_WHAT THE EXERCISE ASKS_
The first line of the entries is where the copy starts and the line with "Task: Select 桑拿 in the navigation bar" is where it ends; set down each line exactly, both ends included, and drop pictures.

[DATASET ENTRIES — start]

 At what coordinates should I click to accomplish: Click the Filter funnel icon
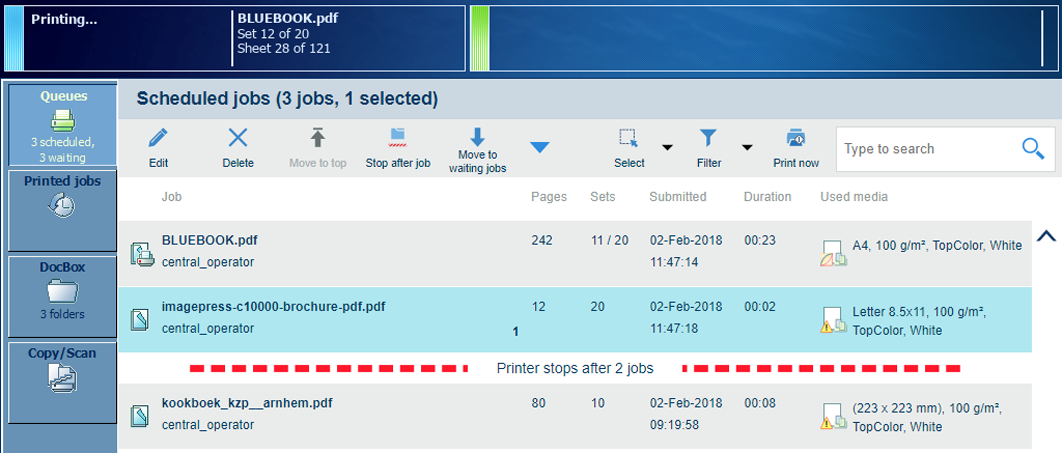pyautogui.click(x=708, y=138)
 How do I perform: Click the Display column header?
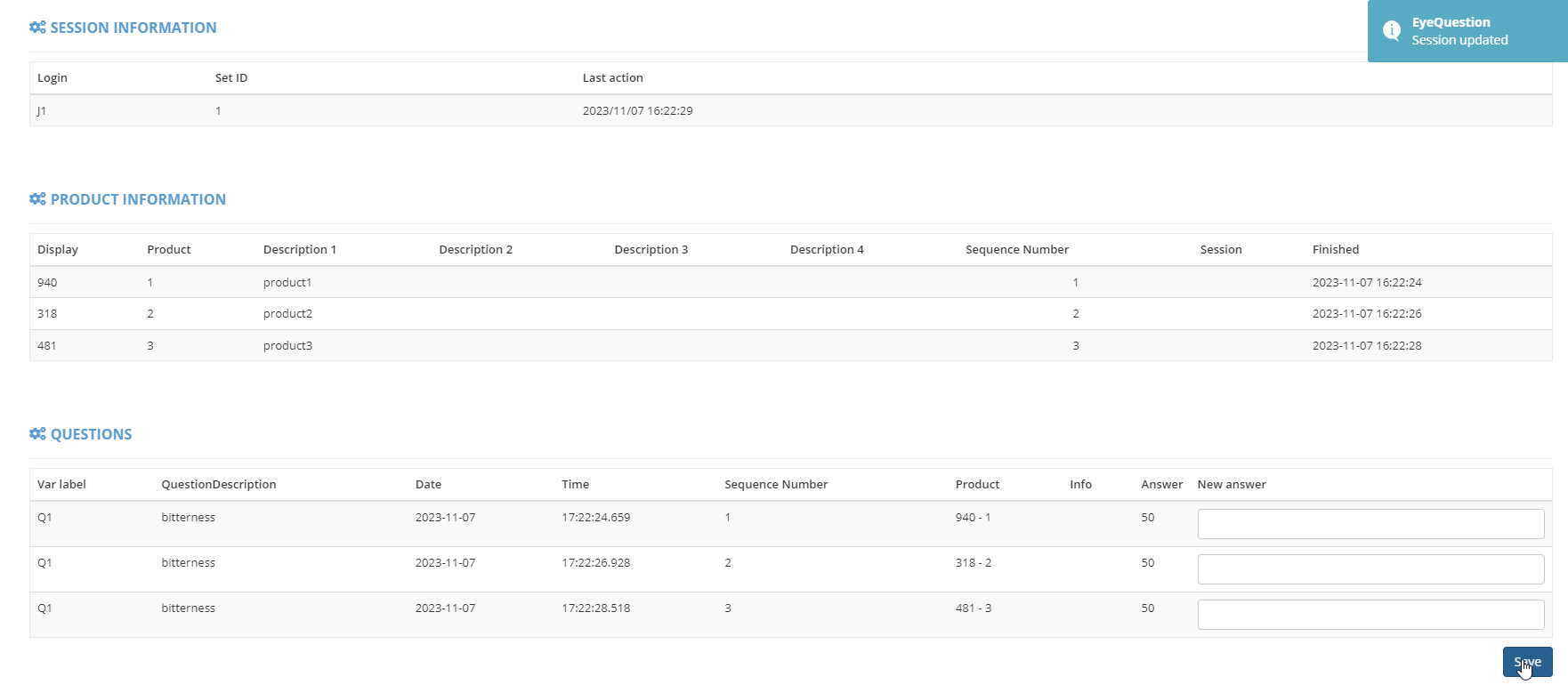click(58, 250)
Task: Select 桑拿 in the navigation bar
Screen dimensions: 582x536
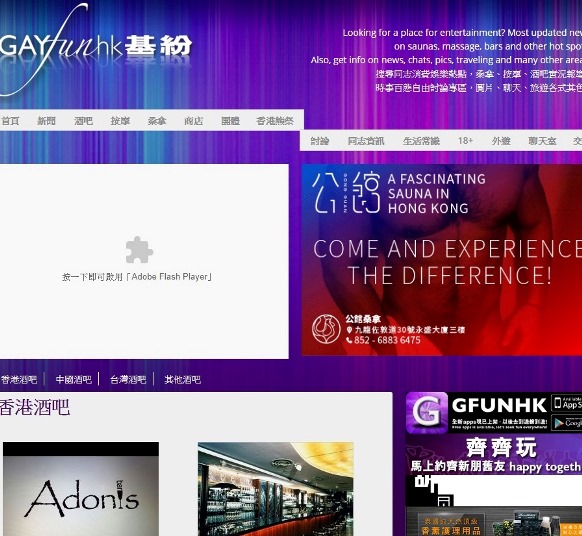Action: (157, 121)
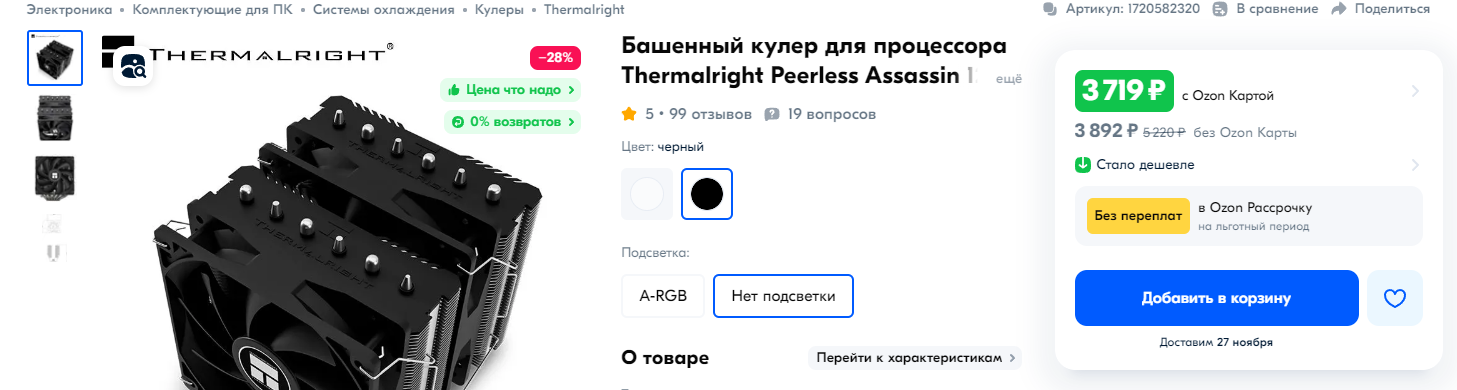Select the A-RGB backlight option
This screenshot has height=390, width=1457.
pos(663,296)
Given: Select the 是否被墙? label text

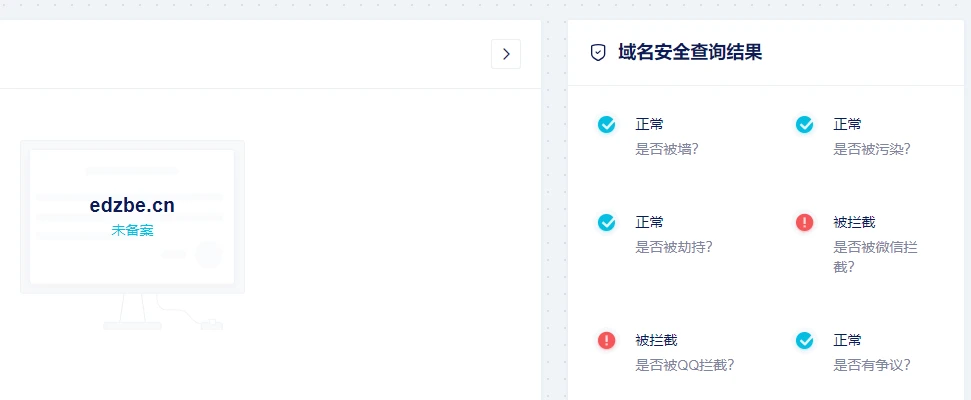Looking at the screenshot, I should (667, 149).
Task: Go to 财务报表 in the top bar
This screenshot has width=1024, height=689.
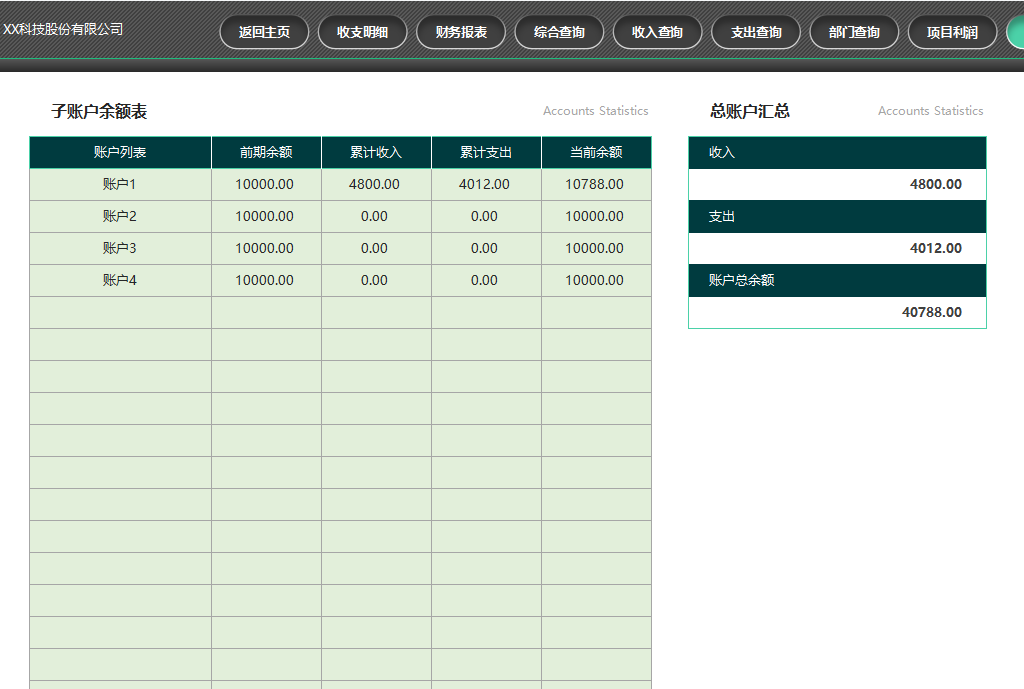Action: [x=461, y=32]
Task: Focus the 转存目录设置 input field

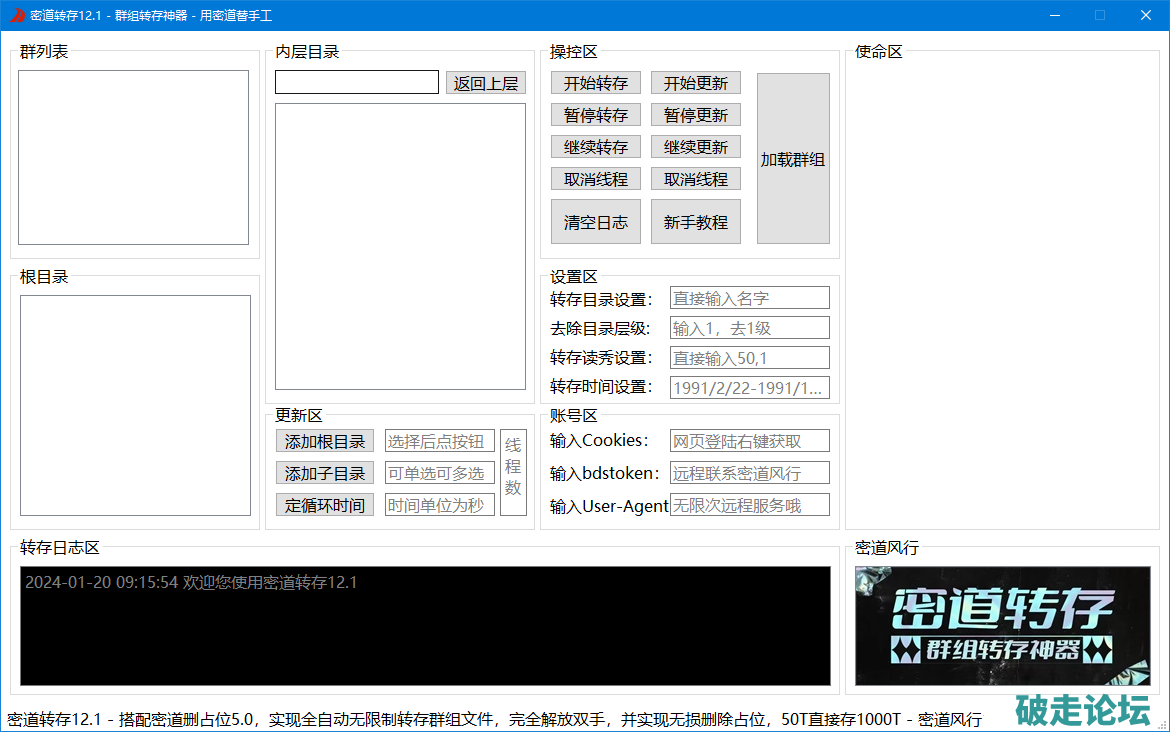Action: click(x=749, y=298)
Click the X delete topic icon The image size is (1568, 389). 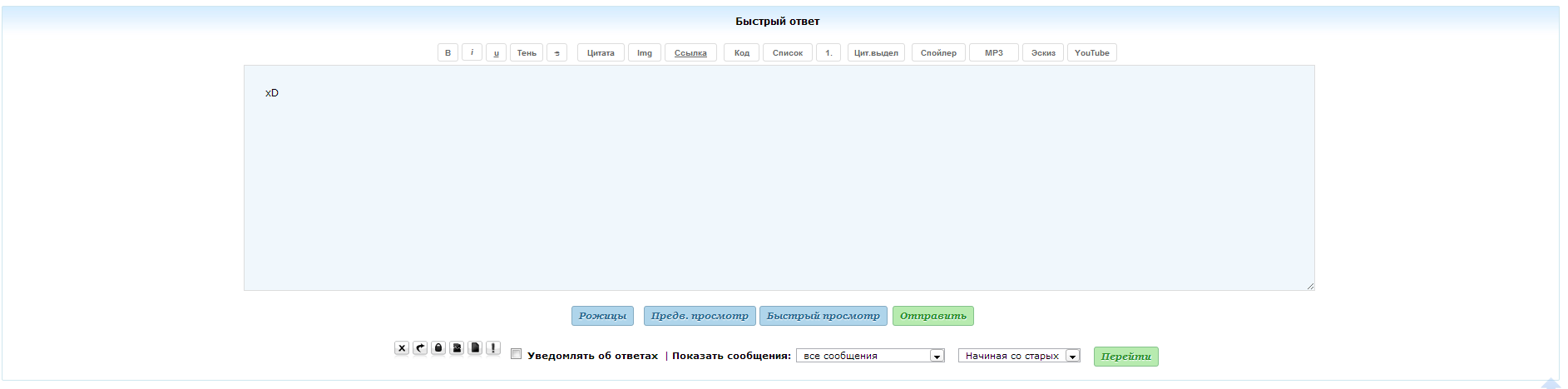click(x=402, y=348)
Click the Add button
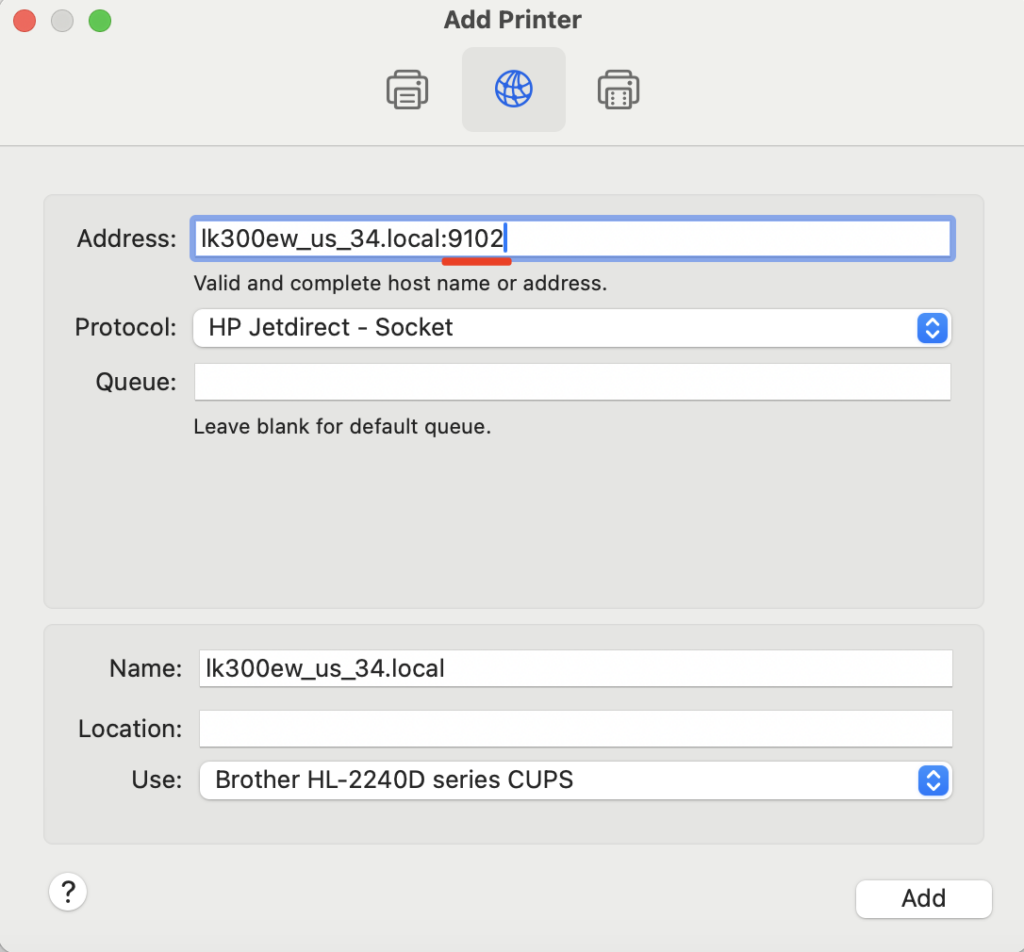This screenshot has height=952, width=1024. (923, 898)
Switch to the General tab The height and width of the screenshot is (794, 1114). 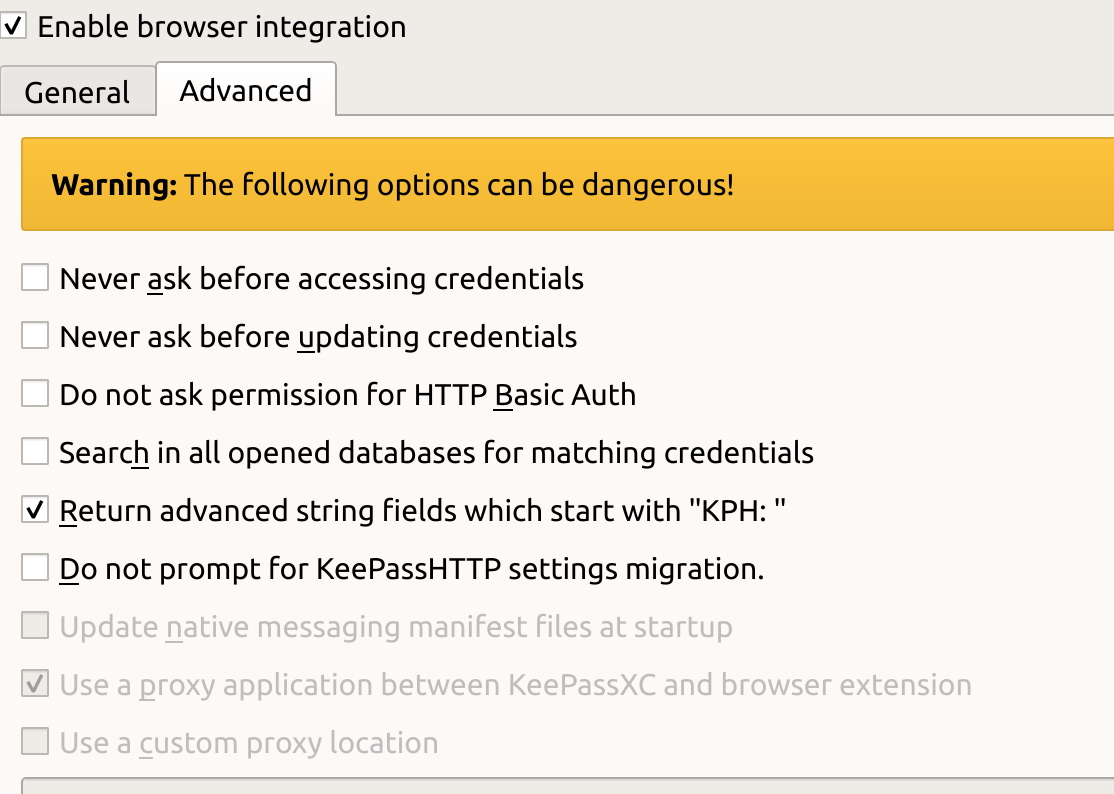pos(77,91)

[DATASET ENTRIES — finish]

_ANSWER_
 At what coordinates should I click to accomplish: Click the Filter funnel icon
pyautogui.click(x=708, y=138)
 How do I perform: Click the Display column header?
click(58, 250)
Task: Select 桑拿 in the navigation bar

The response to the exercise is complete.